DIRECTIONS FOR THIS TASK
Would you write out every entry exactly, but without the pictures?

DATA SUPPLIED
■ ■ ■ ■ ■

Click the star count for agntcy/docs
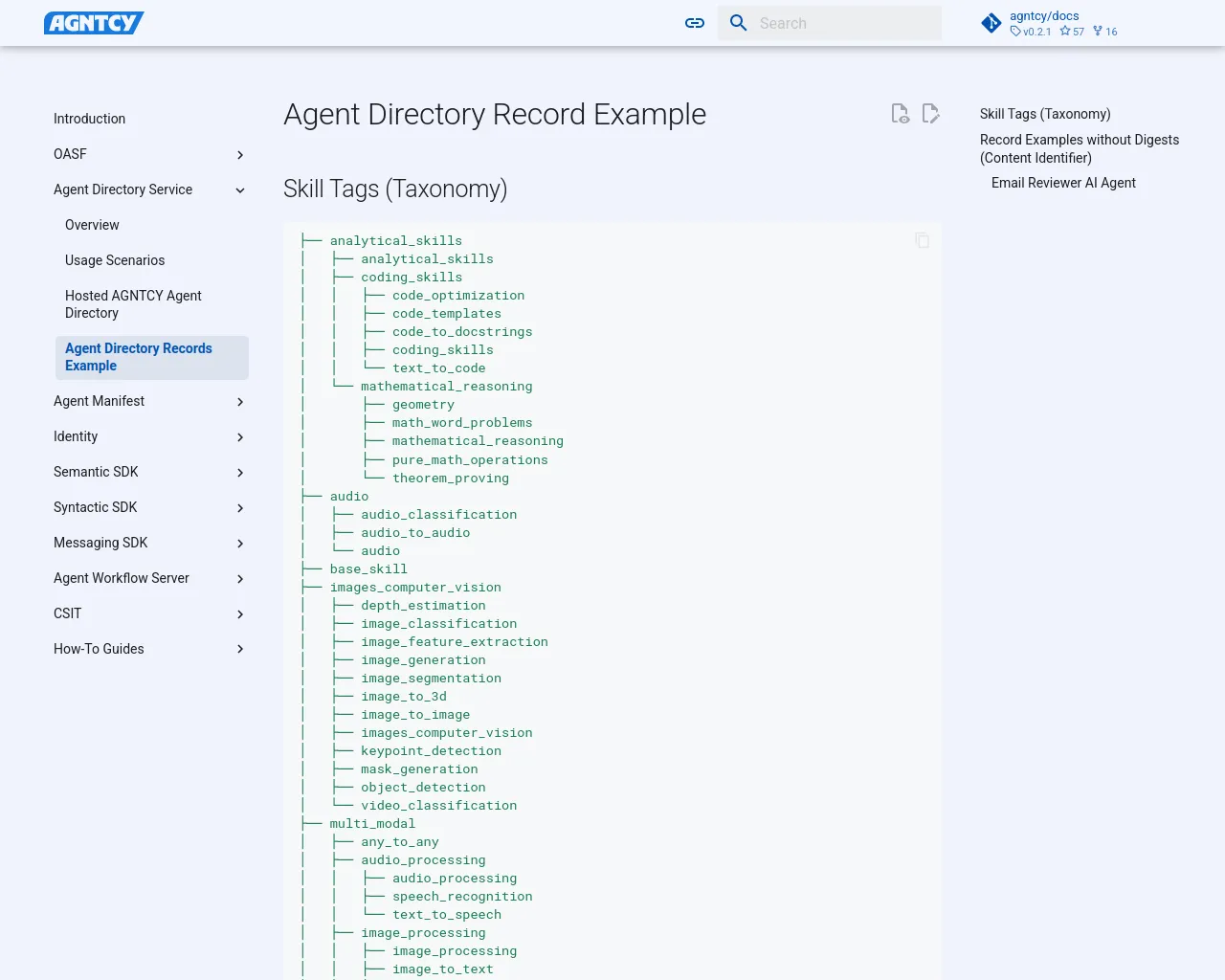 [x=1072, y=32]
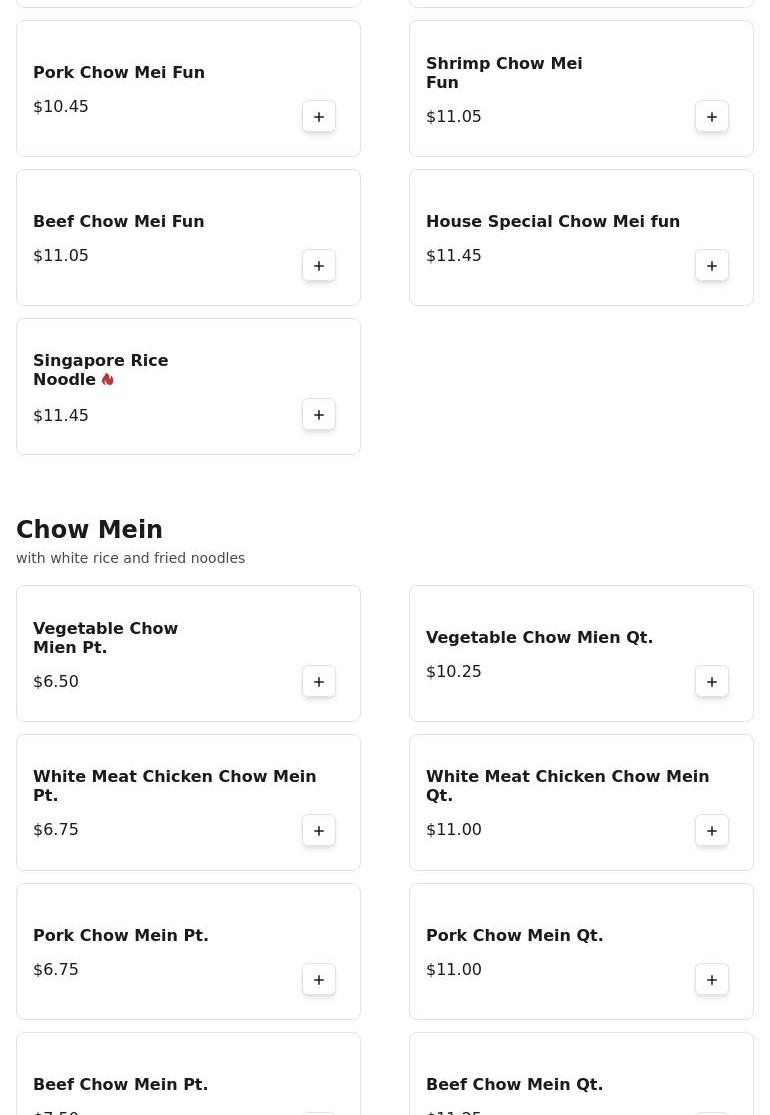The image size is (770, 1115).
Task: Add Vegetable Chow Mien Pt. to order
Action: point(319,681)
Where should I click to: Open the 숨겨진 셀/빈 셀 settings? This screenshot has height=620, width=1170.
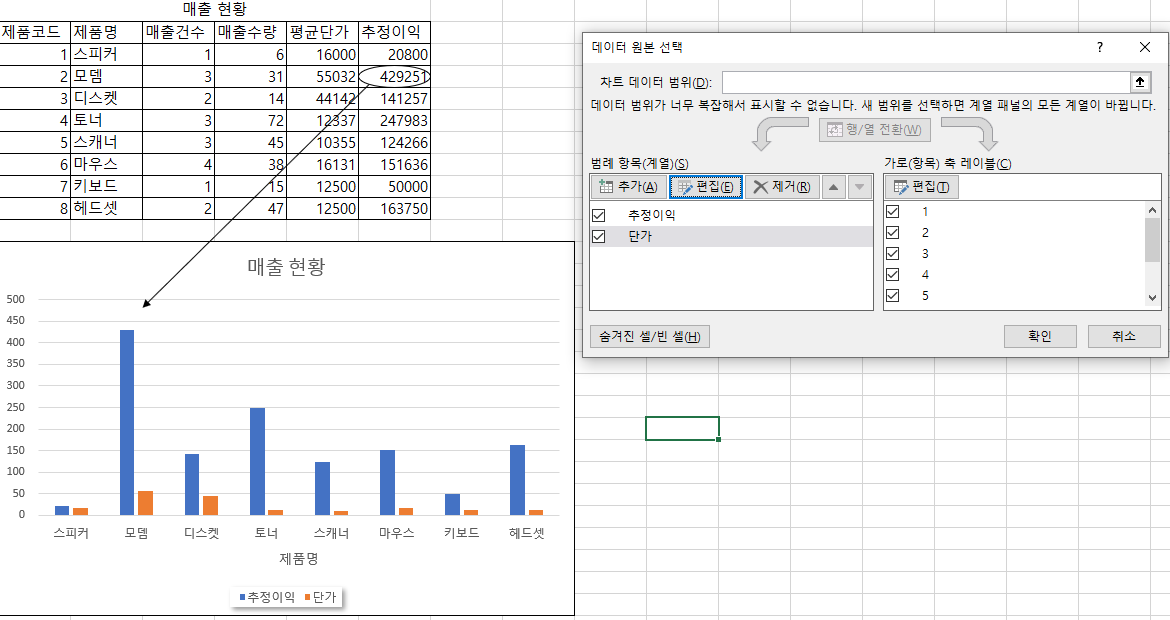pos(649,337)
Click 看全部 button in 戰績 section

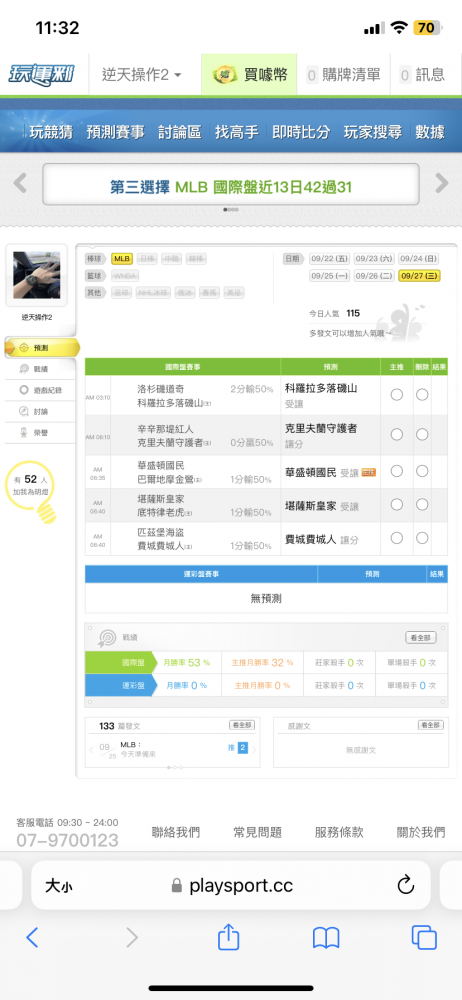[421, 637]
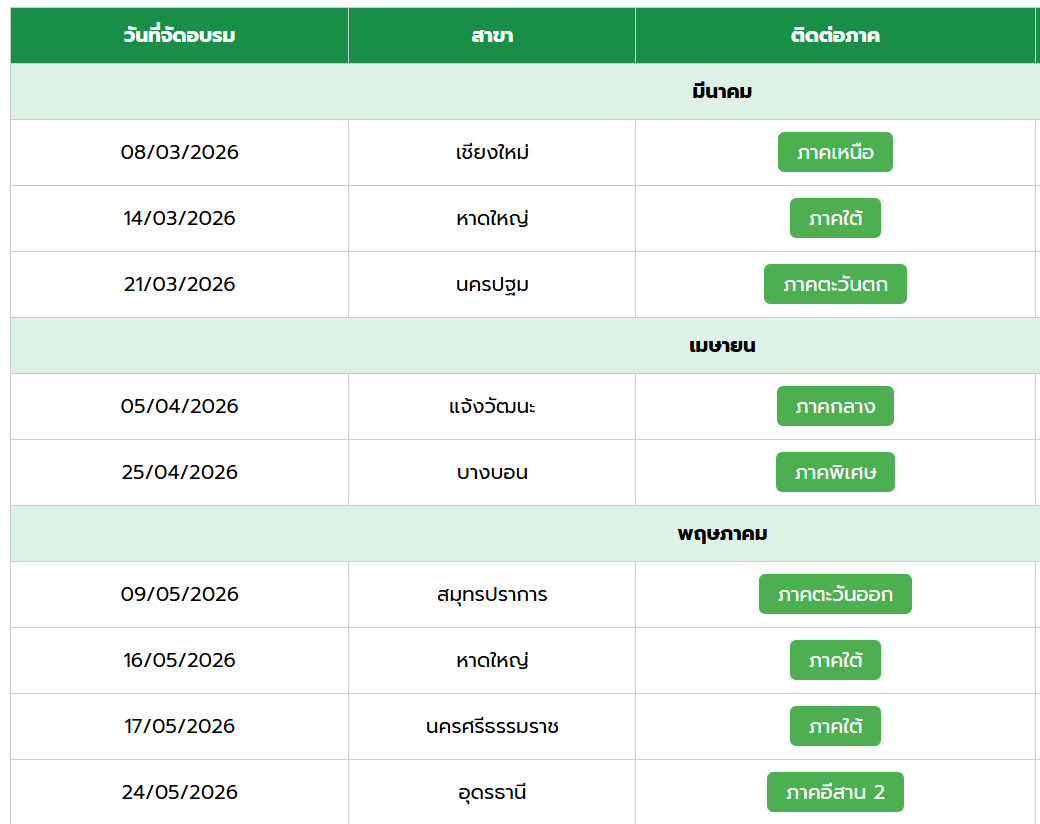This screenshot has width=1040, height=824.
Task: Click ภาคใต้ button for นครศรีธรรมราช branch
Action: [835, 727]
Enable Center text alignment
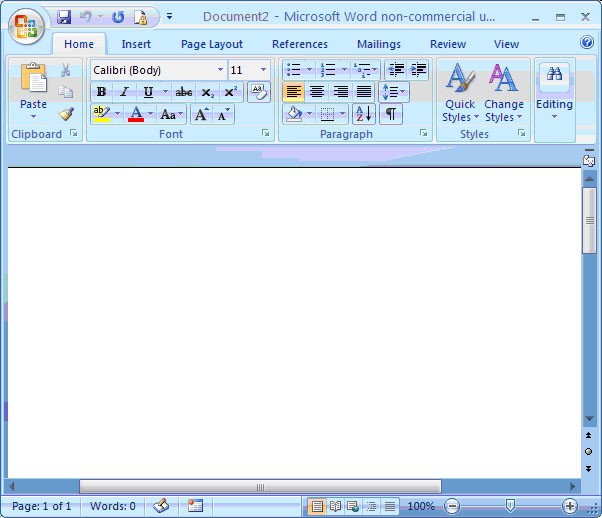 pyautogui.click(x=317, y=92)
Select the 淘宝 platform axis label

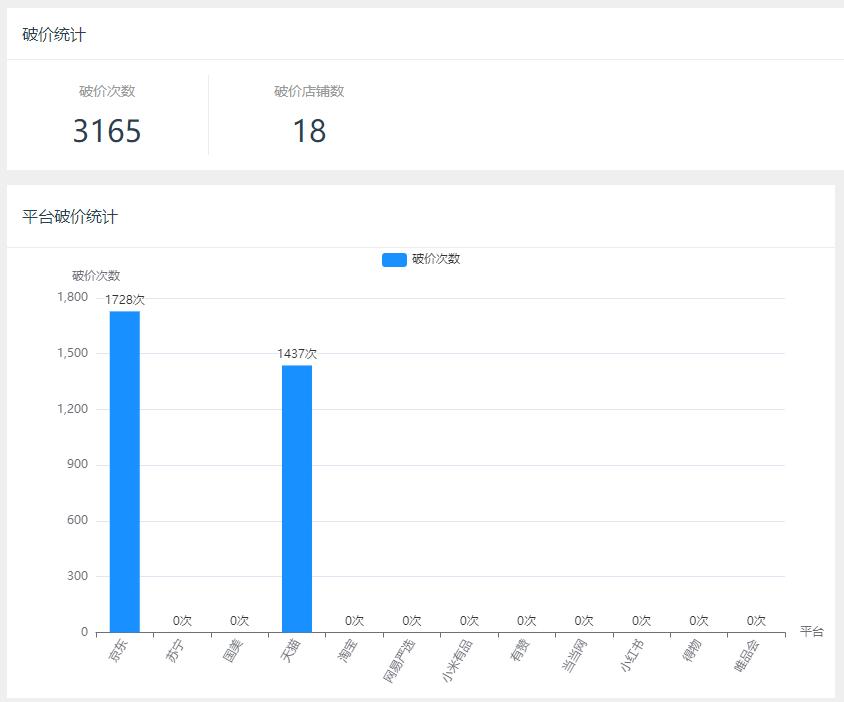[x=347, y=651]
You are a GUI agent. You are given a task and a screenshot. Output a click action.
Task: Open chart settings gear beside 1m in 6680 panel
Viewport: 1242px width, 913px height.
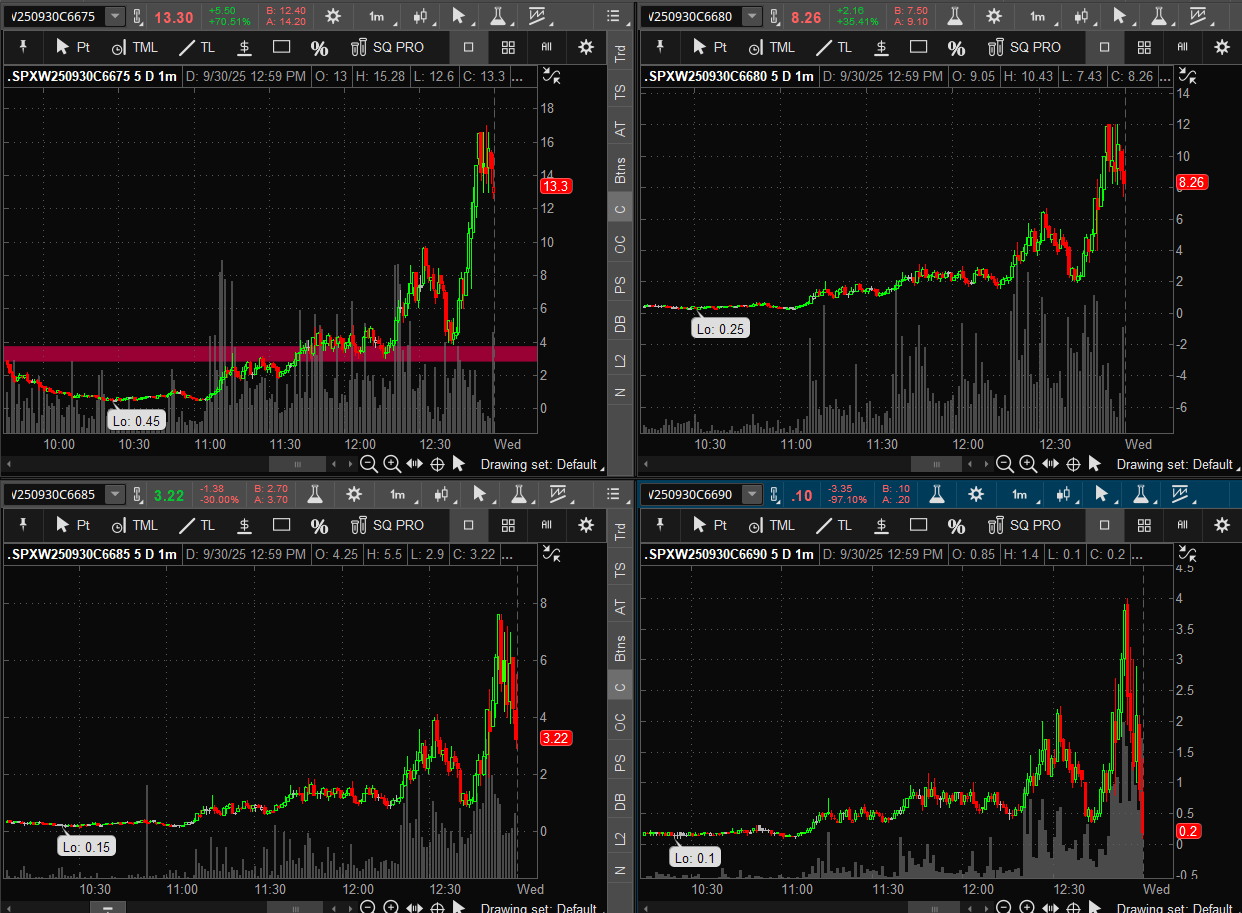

■ ■ ■ ■ ■

RESULT FOR THIS TASK
Click the star count for agntcy/docs
 [x=1072, y=32]
The image size is (770, 1115).
Task: Add Vegetable Chow Mien Pt. to order
Action: point(319,681)
Where should I click to: Open the 숨겨진 셀/빈 셀 settings? This screenshot has height=620, width=1170.
pos(649,337)
Click 看全部 button in 戰績 section

[421, 637]
This screenshot has width=1040, height=824.
Task: Click ภาคใต้ button for นครศรีธรรมราช branch
Action: [835, 727]
Enable Center text alignment
 pyautogui.click(x=317, y=92)
Select the 淘宝 platform axis label

[x=347, y=651]
You are a GUI agent. You are given a task and a screenshot. Output a click action.
Task: Open chart settings gear beside 1m in 6680 panel
Viewport: 1242px width, 913px height.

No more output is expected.